Even though Washington is a key figure in the Convention and the book, he is sparingly used in Best’s tale. Madison, however, is a pivotal character both in the actual Constitutional Convention and in Best’s story. The reader gets a sense of a man driven by patriotism to build a “perfect” republic based on the leadership of an enlightened elite. As the story progresses, he is forced by the stolid Roger Sherman to compromise some of his rigid beliefs and finally comes to realize the validity of the opposition’s argument. As the convention nears its conclusion, former combatants work together to bring their constituents into the fold with a series of machinations that would make Machiavelli proud.
If the book has a hero it’s the 66 year-old Roger Sherman of Connecticut. Best shows this under appreciated Founder to be a master politician and a man of high character, two things that don’t often go together.
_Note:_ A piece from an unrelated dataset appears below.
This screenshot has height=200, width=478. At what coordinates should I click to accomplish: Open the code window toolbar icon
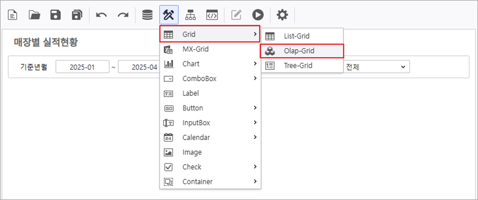(x=212, y=15)
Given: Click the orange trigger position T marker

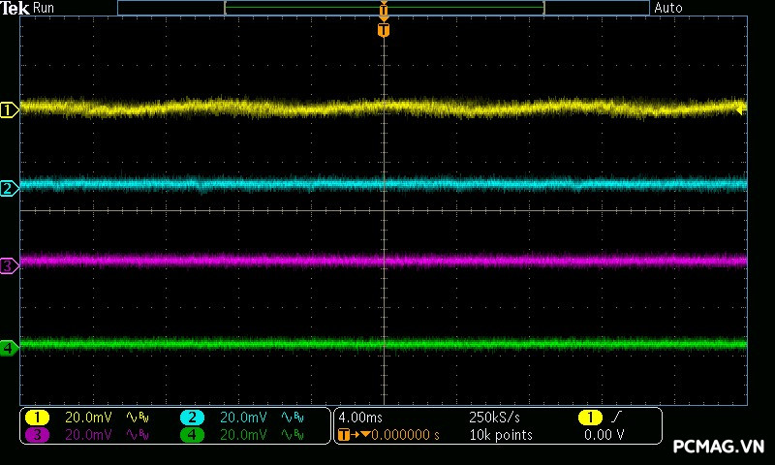Looking at the screenshot, I should pyautogui.click(x=384, y=30).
Much of the story revolves around the coalitions formed around Sherman and Madison and the struggle between them. Best does a masterful job of depicting the dispute between the large and small states for representation, the underlying struggle between the southern, slave-tied economies and the northern abolitionists, and the natural contest of competing egos. Unholy temporary alliances between unlikely partners constantly shift in and out of existence. The resulting Constitution was a creation built on compromise – some of them devils’ bargains, and others works of inspired genius. One of the latter was permitting the states to choose their own method of selecting electors for the presidency.
Tempest at Dawn is an audacious undertaking that succeeds by giving texture and color not only to Roger Sherman and James Madison, but also to Gouverneur Morris, Robert Morris (unrelated to Gouverneur), Charles Pinckney, Ben Franklin, and Alexander Hamilton among others. The author’s ability to flesh out so many characters so effectively makes the book, which could easily have been dry and flavorless, sparkle with subtle verve and wit.
In reading Tempest at Dawn, one gets a sense of an author coming into his own almost like members of the Convention surely did. Some of the dialog will surprise the reader with its eloquence and understatement and will require pausing to savor it. Any reader conversant with the history of the American Revolution will have both his affection and appreciation for the “demigods” of the Constitutional Convention deepened. Best ends his story with Washington’s inauguration, which provides a soft landing after the emotion evoked by the author’s depiction of the signing ceremony at the close of the Convention. The reader realizes the magnitude of the Framers’ accomplishment and gets a sense of the emotion they must have felt at its conclusion. The author clearly intended his book to elicit awe and appreciation for what the Framers’ achieved. He succeeded.